(Element lookup items)
________________________________________

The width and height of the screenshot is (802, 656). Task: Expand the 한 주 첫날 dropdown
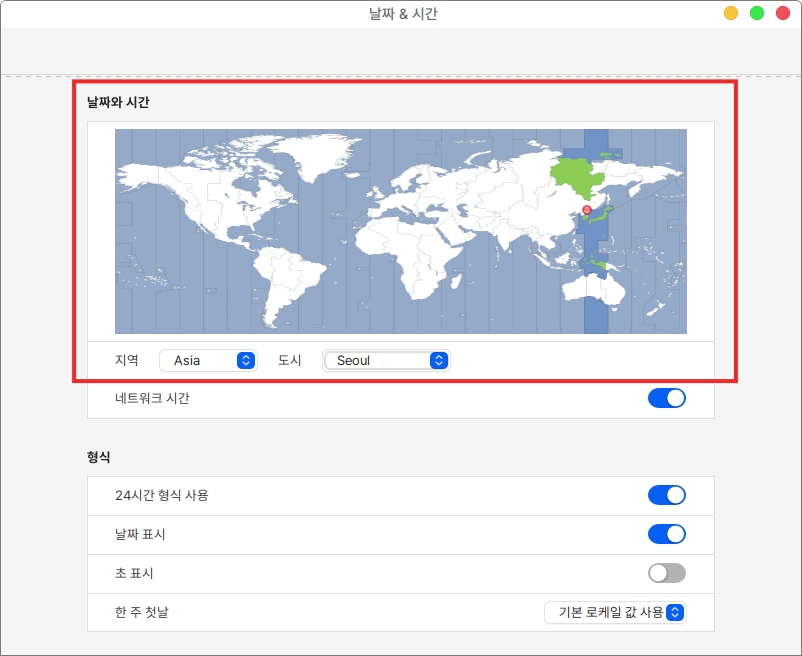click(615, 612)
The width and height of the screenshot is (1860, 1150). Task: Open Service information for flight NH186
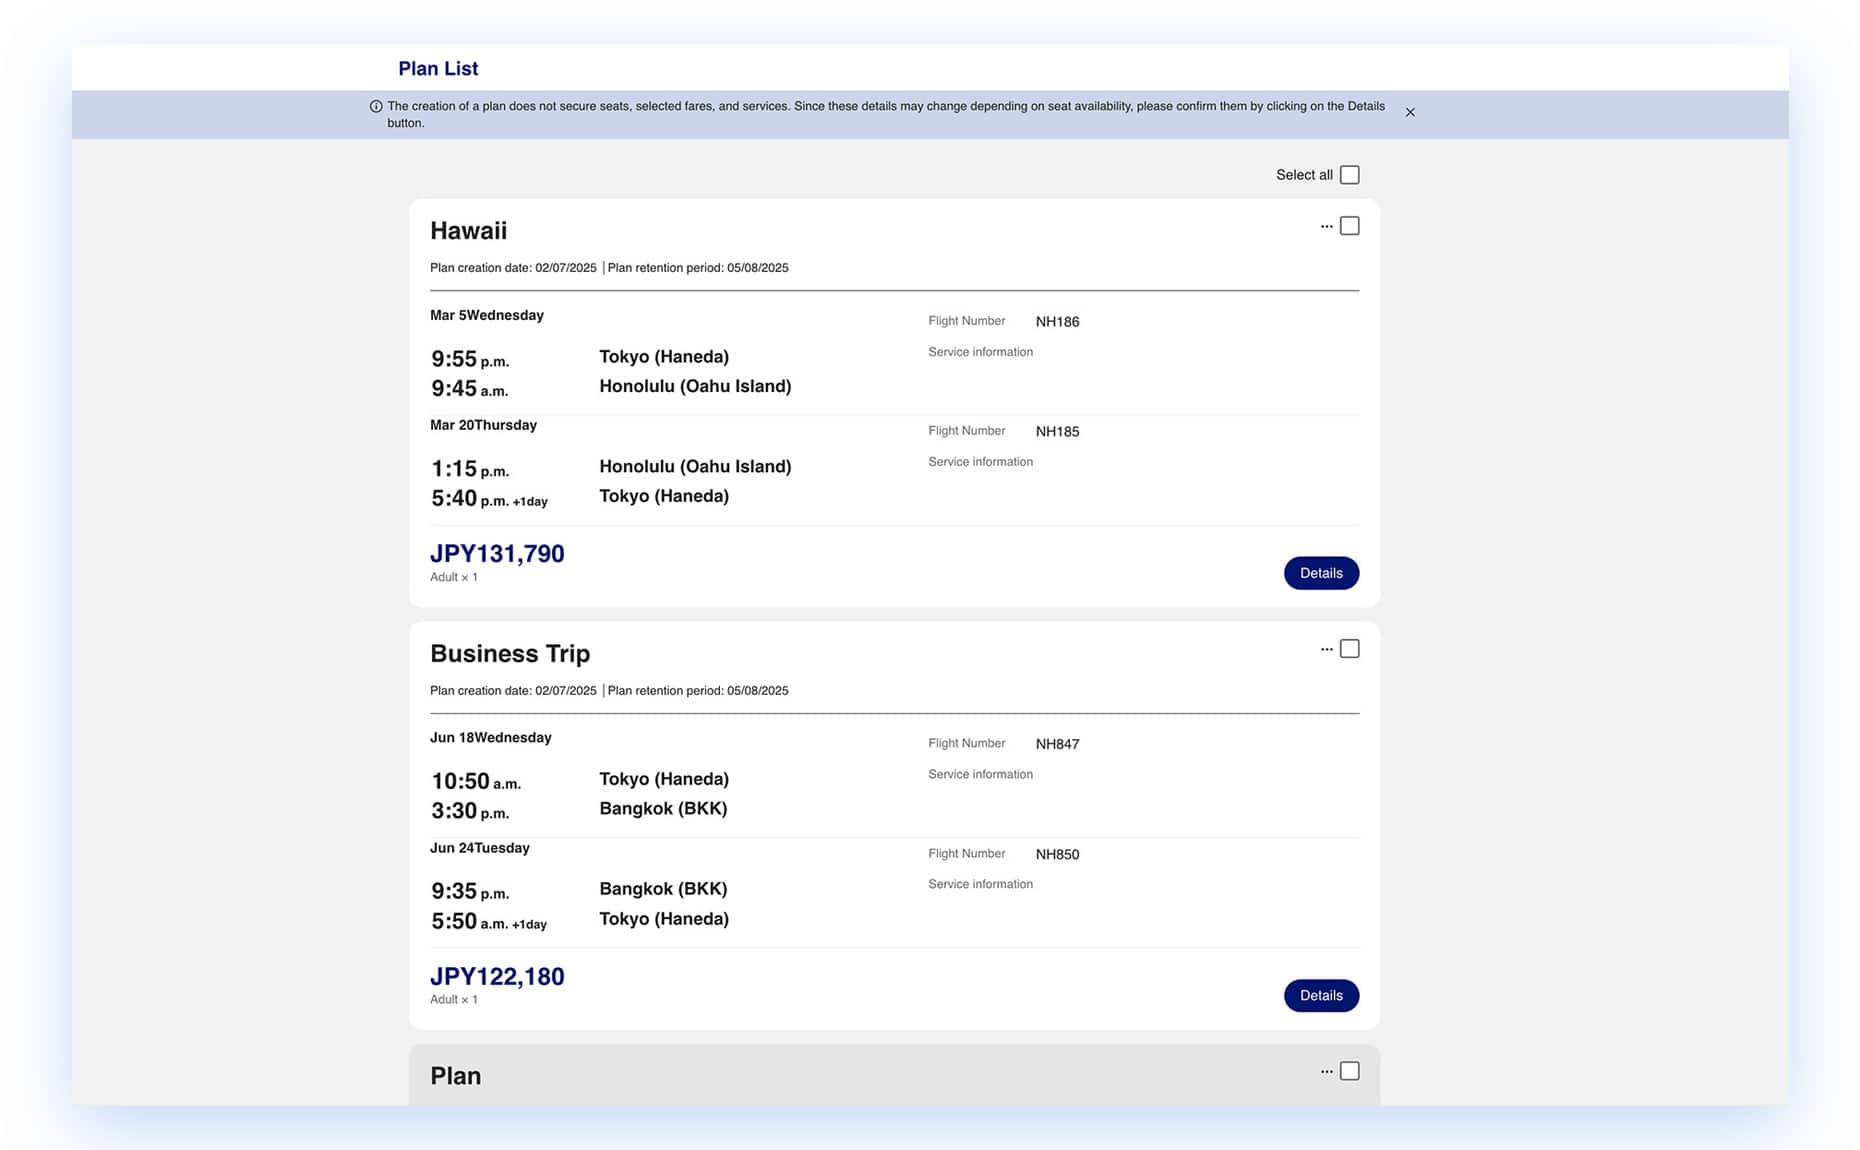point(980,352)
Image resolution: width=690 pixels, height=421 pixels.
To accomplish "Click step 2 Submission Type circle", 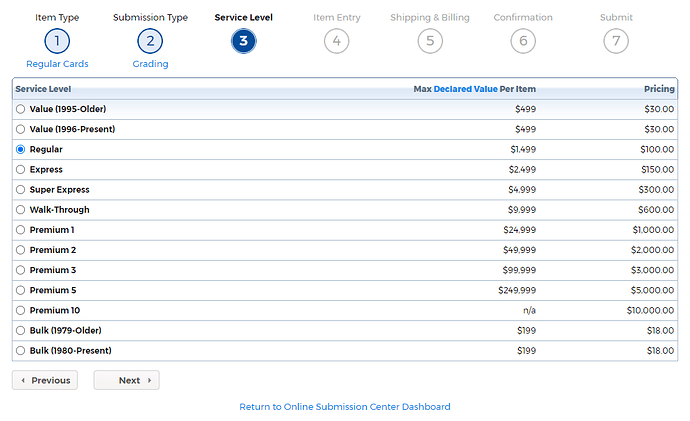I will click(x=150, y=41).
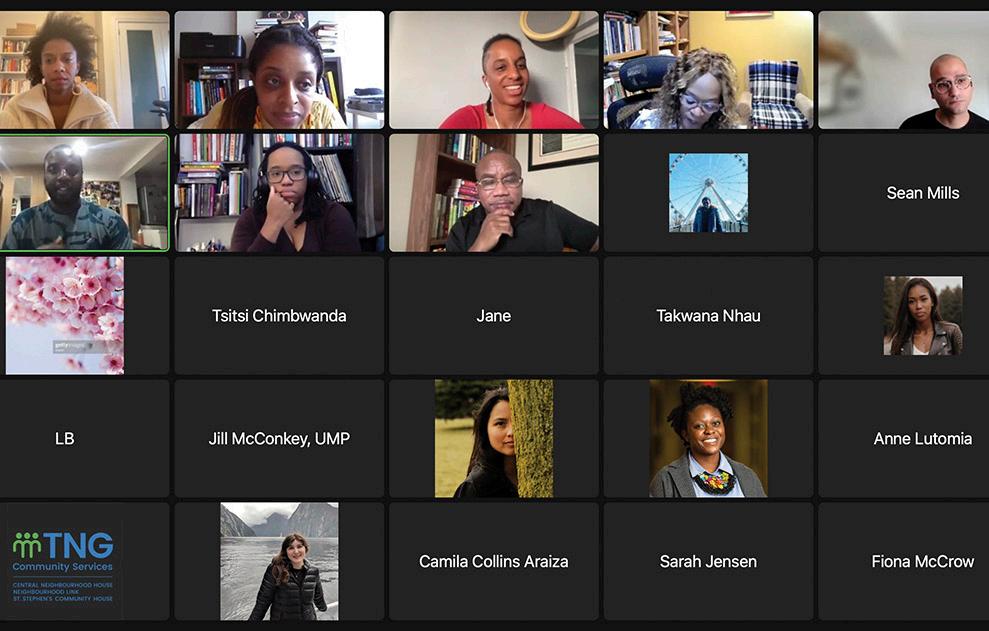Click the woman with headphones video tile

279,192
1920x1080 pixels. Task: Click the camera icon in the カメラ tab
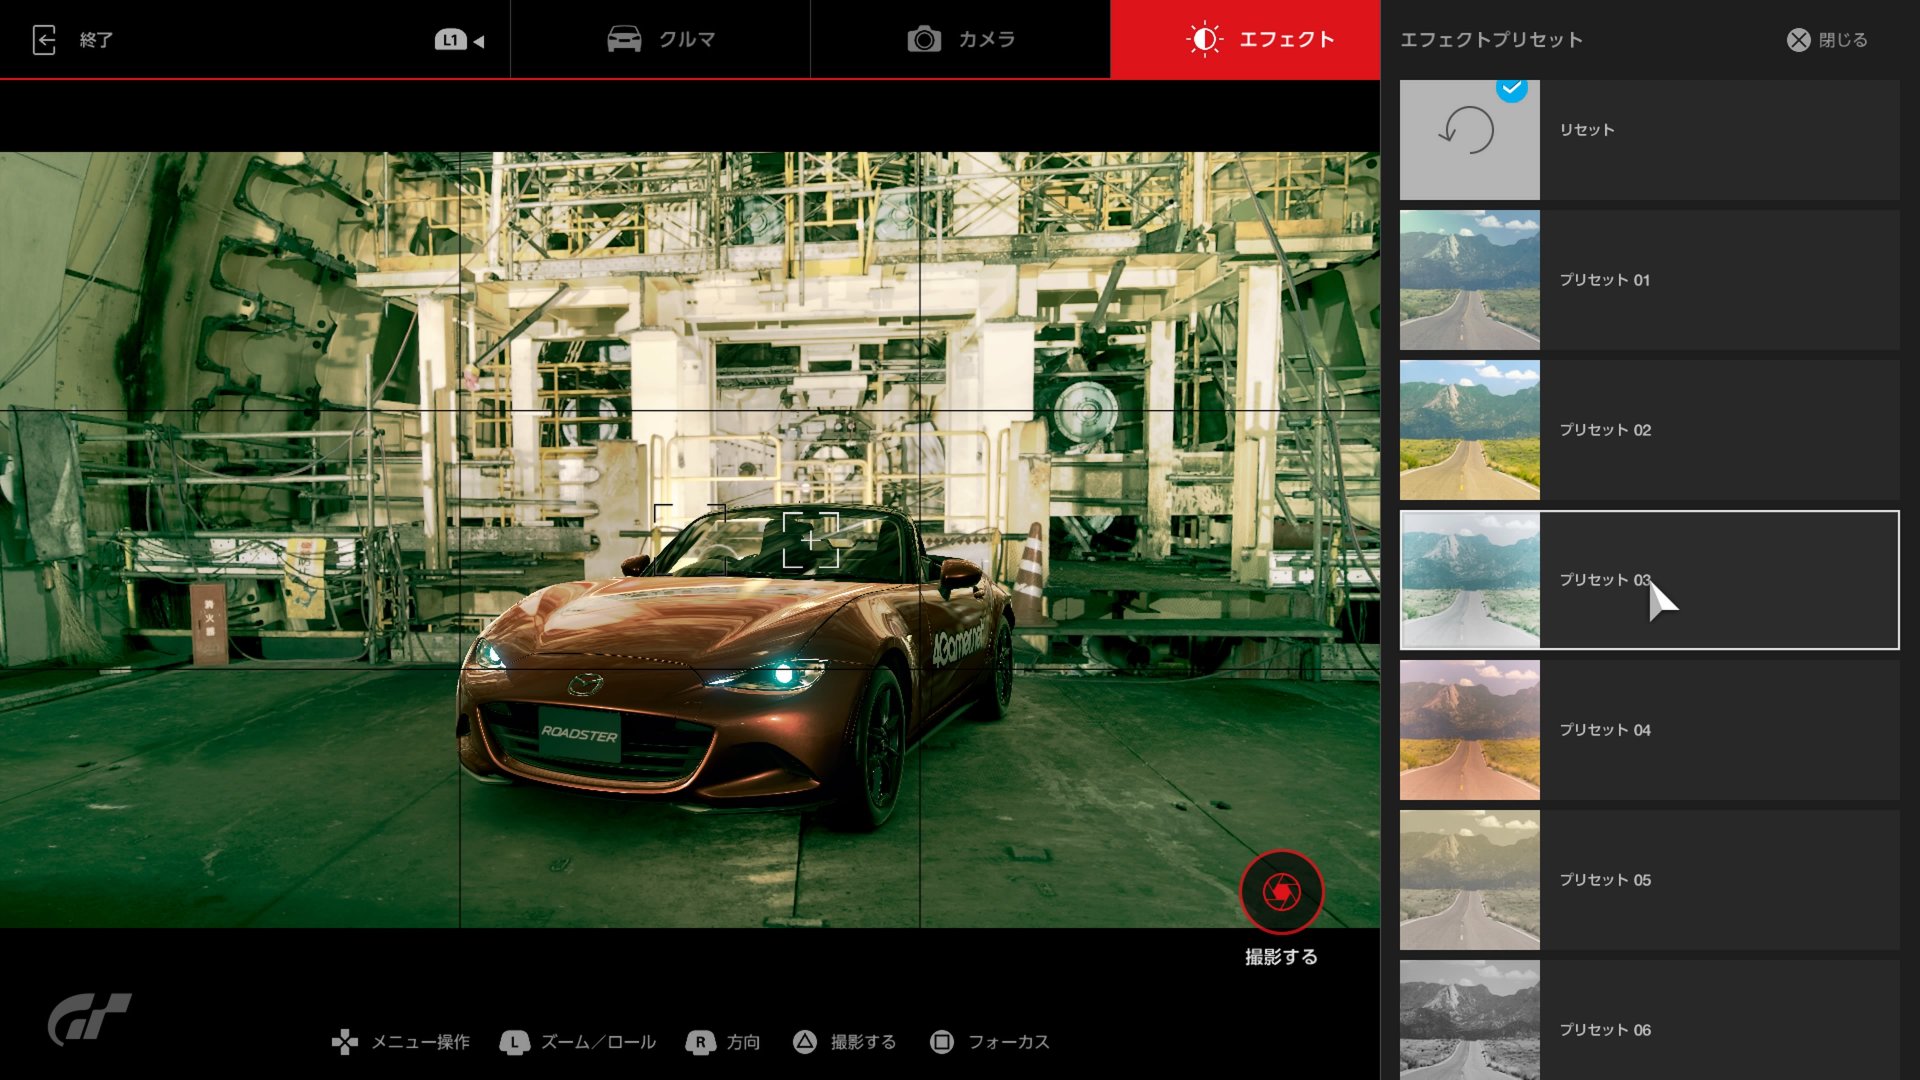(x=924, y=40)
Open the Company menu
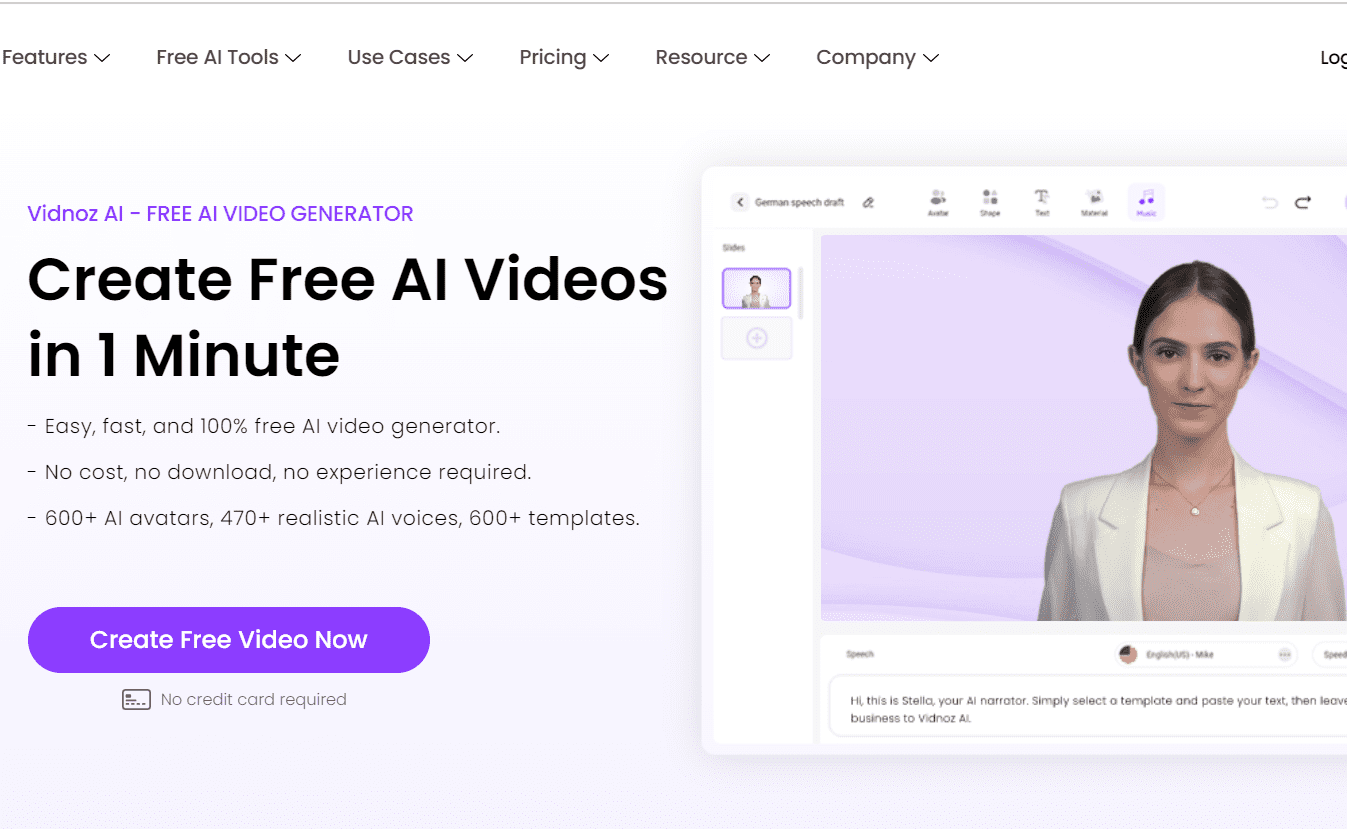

________________________________________

# [EXERCISE REQUIREMENTS]
Copy everything from the line containing "1920x1080 pixels. Task: Click" down to the end of the items, word for word. Leave out the pictures.

# [PROBLEM SOLUTION]
1920x1080 pixels. Task: Click the camera icon in the カメラ tab
(x=924, y=40)
Open the Company menu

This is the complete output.